TRY IT:
Scanning the entries below, copy every line that contains the word "Given".

= = = =

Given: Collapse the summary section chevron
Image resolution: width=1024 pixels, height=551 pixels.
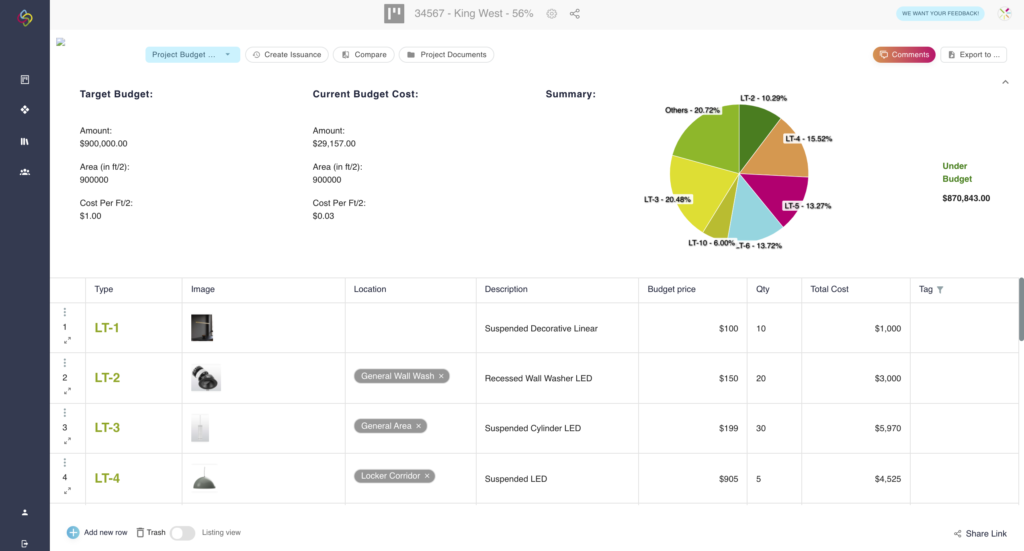Looking at the screenshot, I should click(x=1005, y=82).
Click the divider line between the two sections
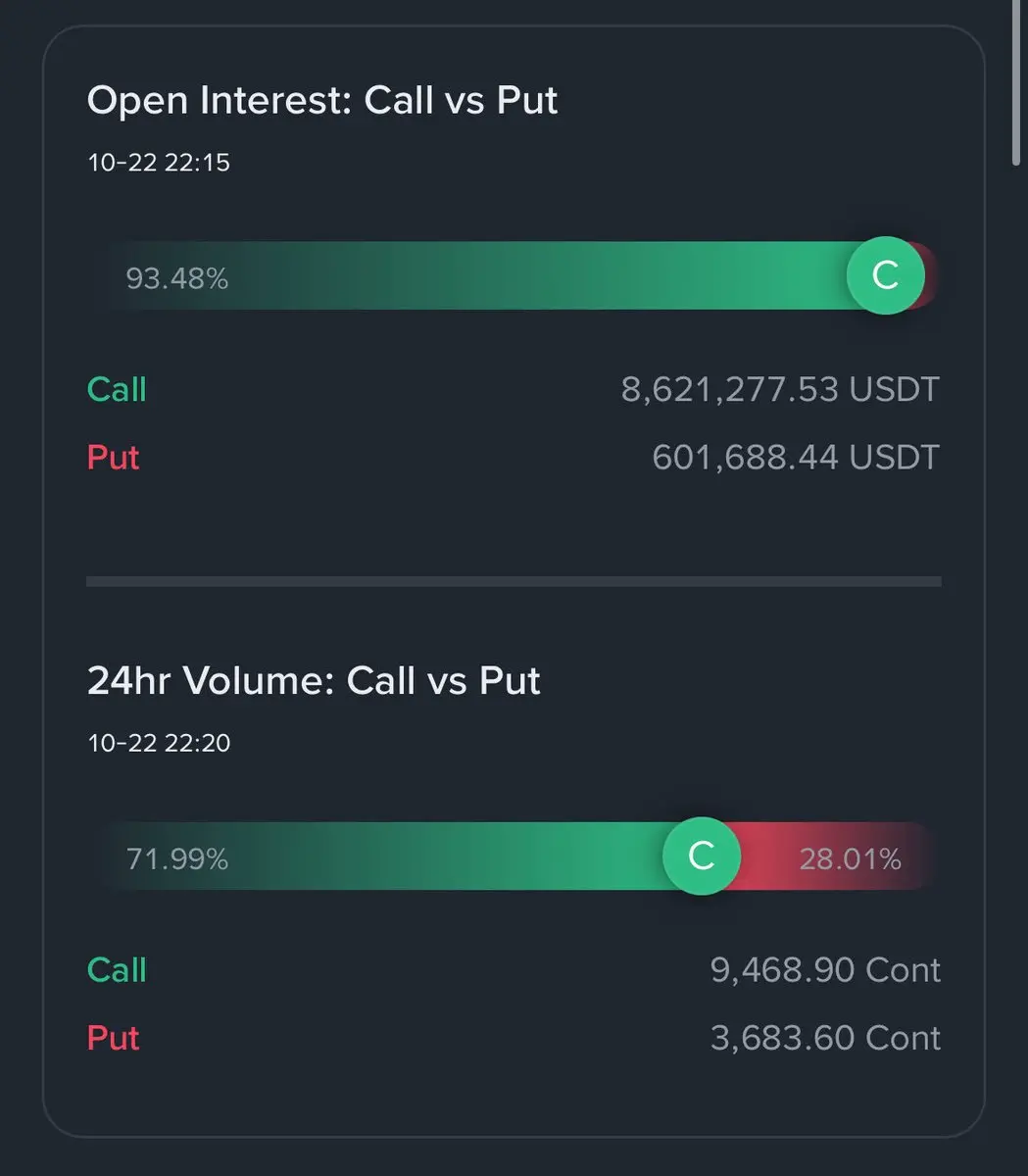This screenshot has height=1176, width=1028. coord(514,581)
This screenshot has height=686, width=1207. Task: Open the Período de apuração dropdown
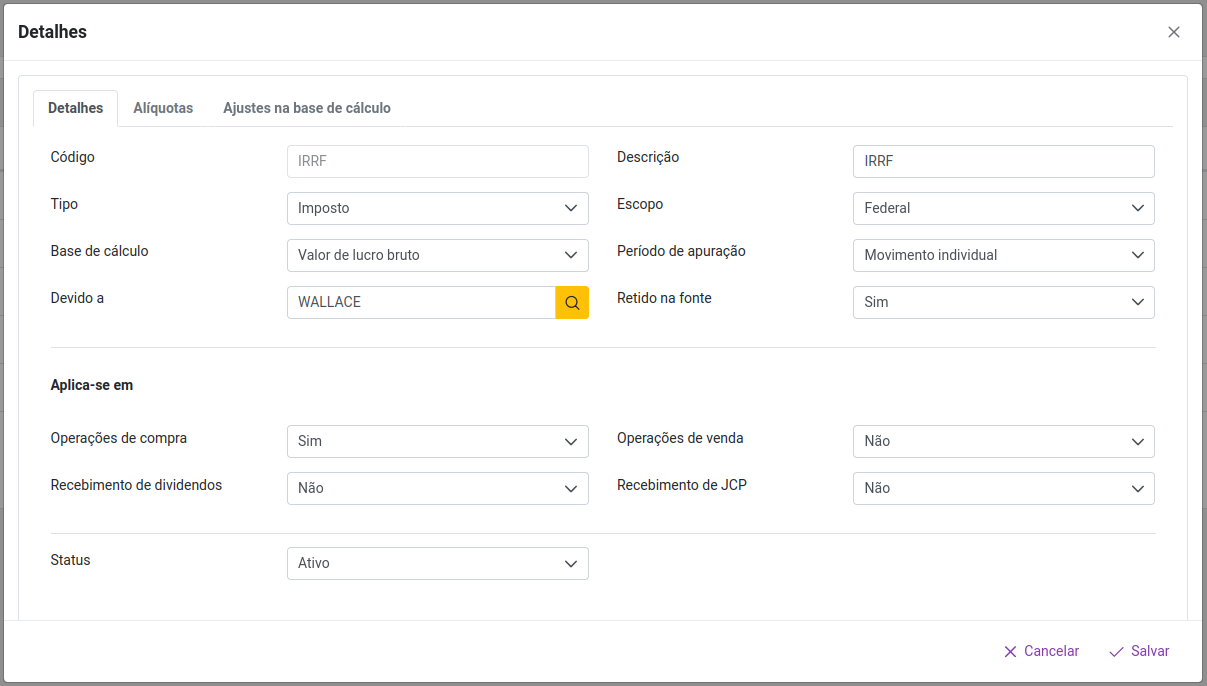(1003, 255)
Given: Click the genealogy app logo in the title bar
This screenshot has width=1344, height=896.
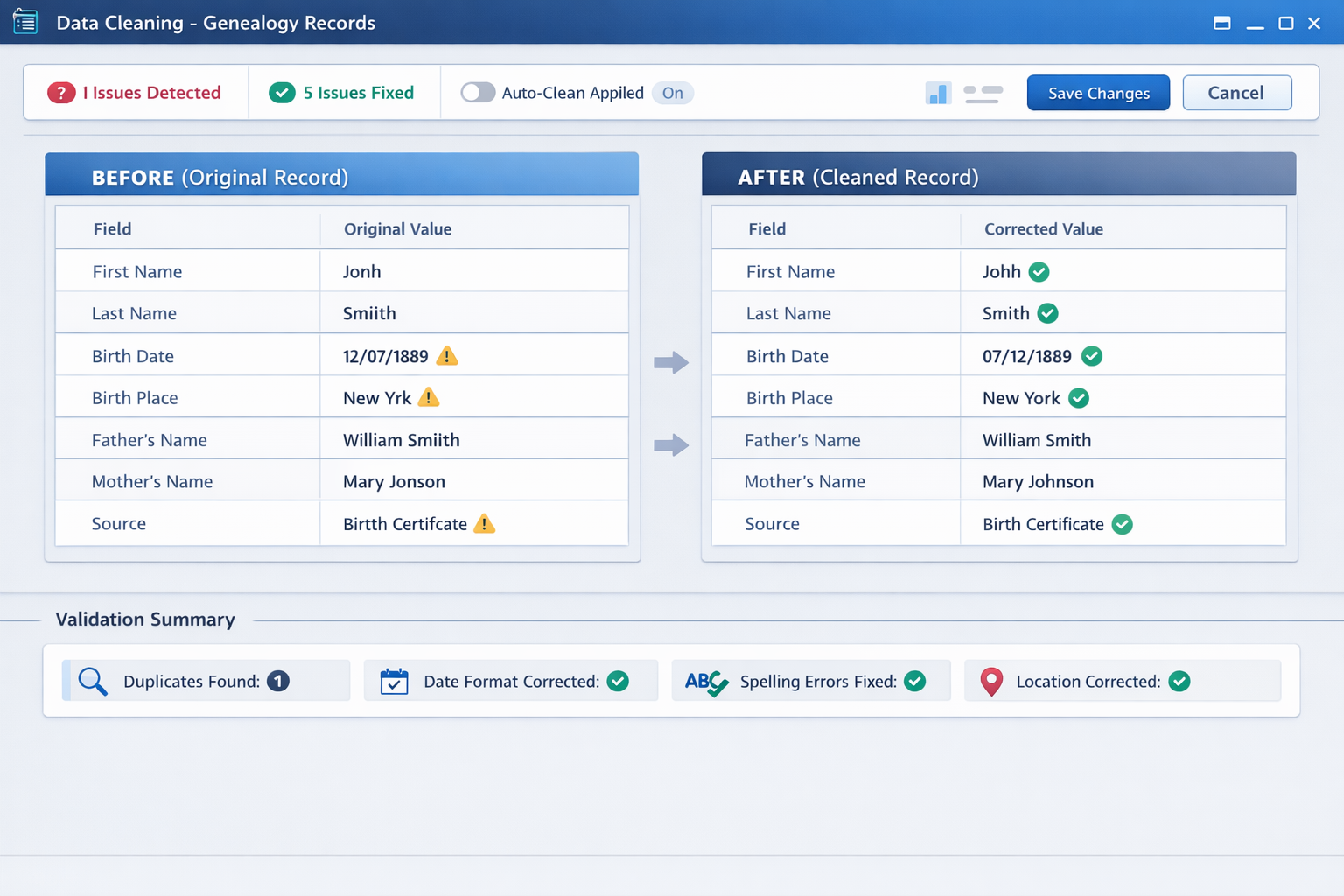Looking at the screenshot, I should 25,21.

= = = =

EXPECTED ANSWER:
Given: Collapse the summary section chevron
Given: Click the genealogy app logo in the title bar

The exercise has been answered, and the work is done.